Monday, March 2, 2009

When I Grow Up...

So, over the last year, either getting to know someone, or simply passing the time, I have been asked what I wanted to be when I grew up. This seems like a simple question. A question commonly proposed to us throughout our childhood. A question that we were all expected to have an answer to. A question that produces some ever-changing answers along with dead-on balls-accurate guesses. But somewhere along the line, I forgot what I used to say.

My standard answer is to say that I wanted to be a Major League baseball player. But honestly, what 7 year old didn't want to be a star of some sort. We didn't know what kinds of professions were out there to choose from. If it wasn't a doctor, a teacher, a secretary, a movie star, an astronaut, or an athlete, we were stumped. The world was only populated by professions that either directly influenced our lives, or what we saw on TV. But I realize now that TVs depiction of some of these professions grossly miss-prepared us for what to expect.

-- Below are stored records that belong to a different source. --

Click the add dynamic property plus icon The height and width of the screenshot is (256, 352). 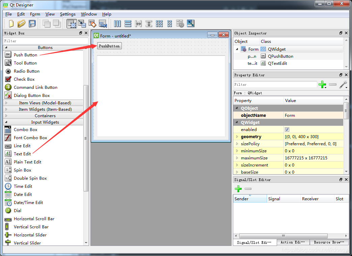[322, 85]
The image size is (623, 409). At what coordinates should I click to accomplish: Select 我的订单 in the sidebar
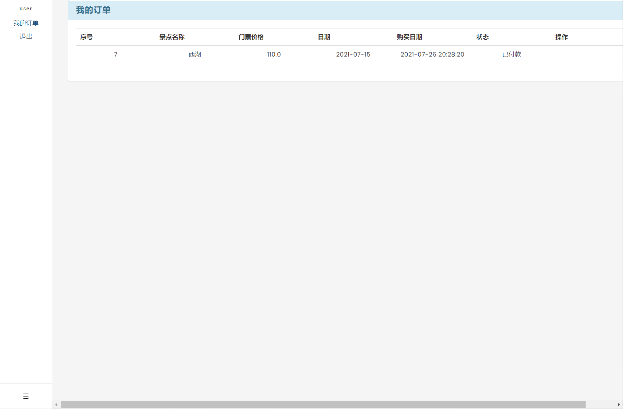click(x=25, y=23)
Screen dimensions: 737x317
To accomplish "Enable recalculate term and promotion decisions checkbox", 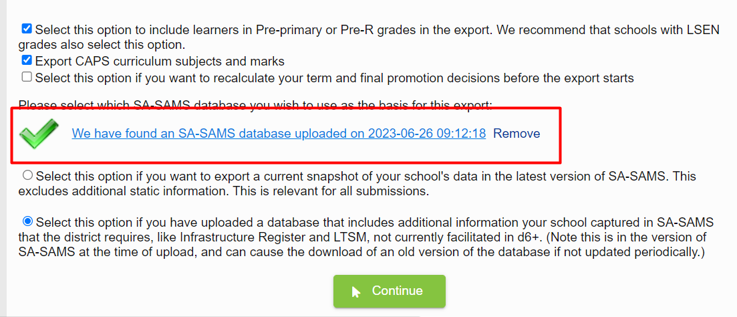I will tap(27, 77).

Everything that is going on in baseball right now seems to have me questioning even that dream. Sure, I had lofty enough goals to want to be the best at every level in order to give myself a chance at stardom, and I had some pretty impressive moments on a baseball diamond, but who knows who I would have become.

Our professions are not what define us.

Nor were our college majors, class choices, GPAs, or report cards.

I realize now that while the question, 'what do you want to be when you grow up?' refers quite directly to a profession, my answer now would simply dodge the question, since I still don't know. I would say that I want to be someone grounded in values that reinforce an effort to maintain love and balance among the people I come in contact with. I want to be someone that falls asleep at night with an empty conscience, knowing I am leading a life that I am comfortable with. I want to be someone that can be trusted. I want to be someone that people look up to for guidance, look over to for advice, and look behind at for confirmation. I wanted to be painted as sincere. I want to be remembered as caring. I want to do what I can to make a difference, at some level, in the world that I live in, and the one I will pass down to future generations. I want my family to always come first, and to always come first to them. I want my friends to believe in me when I don't.

And I don't want to fall victim to the shackles of a job title to label me, conveying to the world what I'm supposed to be, even if it was something I wanted all along.